You probably did know that the risk of illness tends to increase as training volume mounts For example, famed American marathoner Alberto Salazar developed 12 colds in 12 months while overtraining for the 1984 Olympic Marathon, in which he performed poorly (the average adult contracts ‘only’ two to three colds per year). ‘My immune system was totally shot as a result of my training,’ says Salazar. Many other athletes have noticed a strong connection between high-volume training and illness, and the most common medical problem for athletes at both the Winter and Summer Olympic Games is not strained ligaments or sprained tendons; it’s the upper-respiratory-tract infection (aka the common cold).
However, you probably weren’t aware that a single, rugged test of endurance can also markedly increase your chances of getting sick. Research carried out has shown that about 33 per cent of runners who complete The Old Mutual Two Oceans 56K Marathon come down with an upper-respiratory-tract infection during the two weeks after the race
And mum probably forgot to tell you that if you run about 100 or more km per week, your risk of illness is about double, compared to the individuals who log less than 32 weekly kms. That suggests, of course, that immune function declines as training volume increases, yet we also know that runners tend to be healthier than sedentary people. So, a very reasonable question would be: what number of kms per week is best for overall health?
Even mum herself doesn’t know the answer to that question. The epidemiological evidence indicates that running a moderate amount of km is better for your health than staying on the couch. However, running lots and lots of km is worse for your health than being moderate: mega-mileage is associated with lots of sniffles, coughs, and perhaps other problems. Basically, the graphical plot of illness frequency versus mileage is a U-shaped curve. If there’s no mileage, there is quite a bit of sickness, middle mileage leads to little illness, and high km let the microorganisms rule again. The ‘middle ground’ of best health may well be 25 to 50 km per week or so, or 35 to 45 minutes per day, but no one knows for certain, and the optimal amount no doubt varies from person to person.

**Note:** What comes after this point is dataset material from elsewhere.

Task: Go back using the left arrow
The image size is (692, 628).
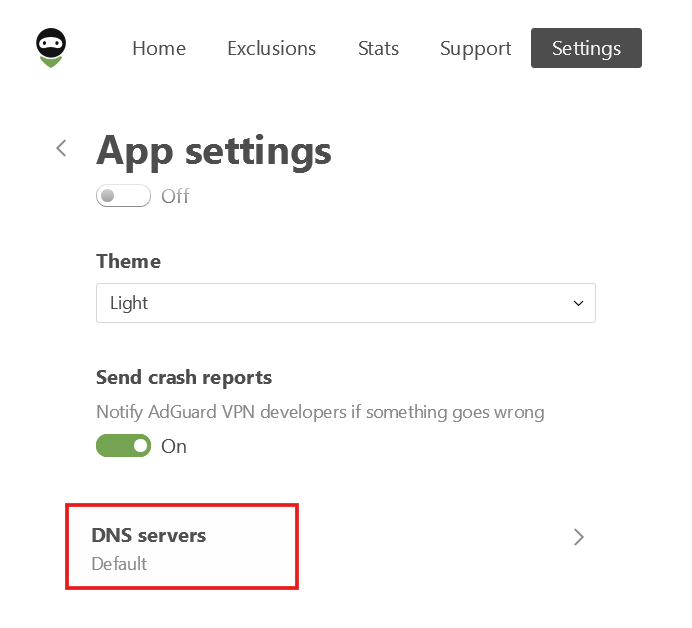Action: 61,149
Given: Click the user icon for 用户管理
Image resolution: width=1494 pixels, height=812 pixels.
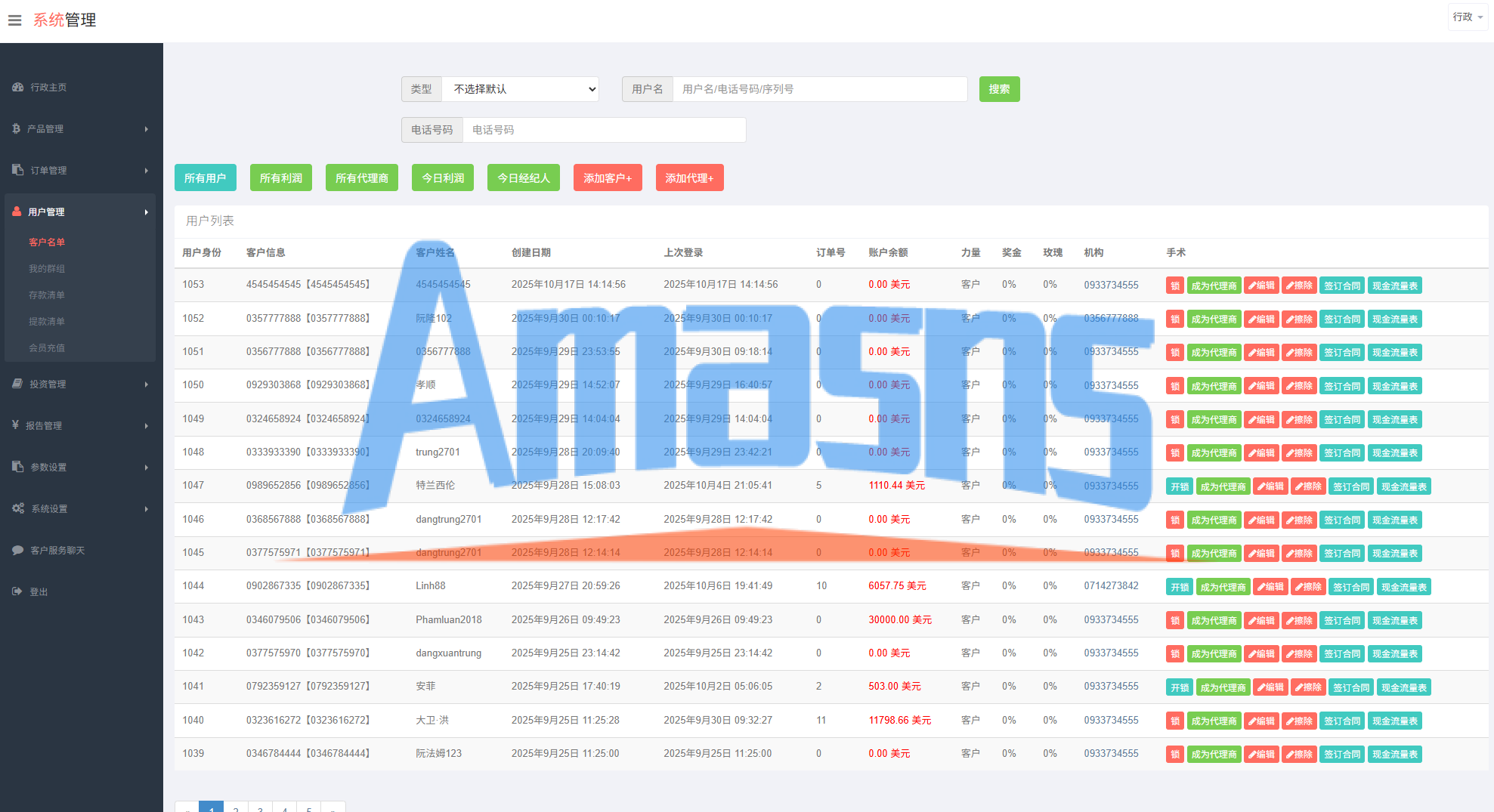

You may not have been aware that over 200 different viruses can cause colds, but that a certain class of viruses – the ‘rhinoviruses’ (literally, viruses which affect the nose) seems to produce the most mayhem. Contrary to what you may have thought, it’s not very easy to catch a cold directly from someone who is coughing and/or sneezing, because only small numbers of cold viruses leave the body in emitted mucus (that’s not true for flu viruses, however, which fly out of the respiratory system in droves with a cough or sneeze). Running in damp, cold weather does not raise your risk of getting a cold, either.
As mentioned, moderate running, even in the winter, provides some protection against those ubiquitous cold viruses. Those who run or walk briskly for 35 to 45 minutes per day, five days a week, spend about half the number of days per year suffering from cold symptoms, compared to sedentary people. In addition, about 60 per cent of recreational runners experience fewer colds after they initiate a running programme, compared to when they were sedentary.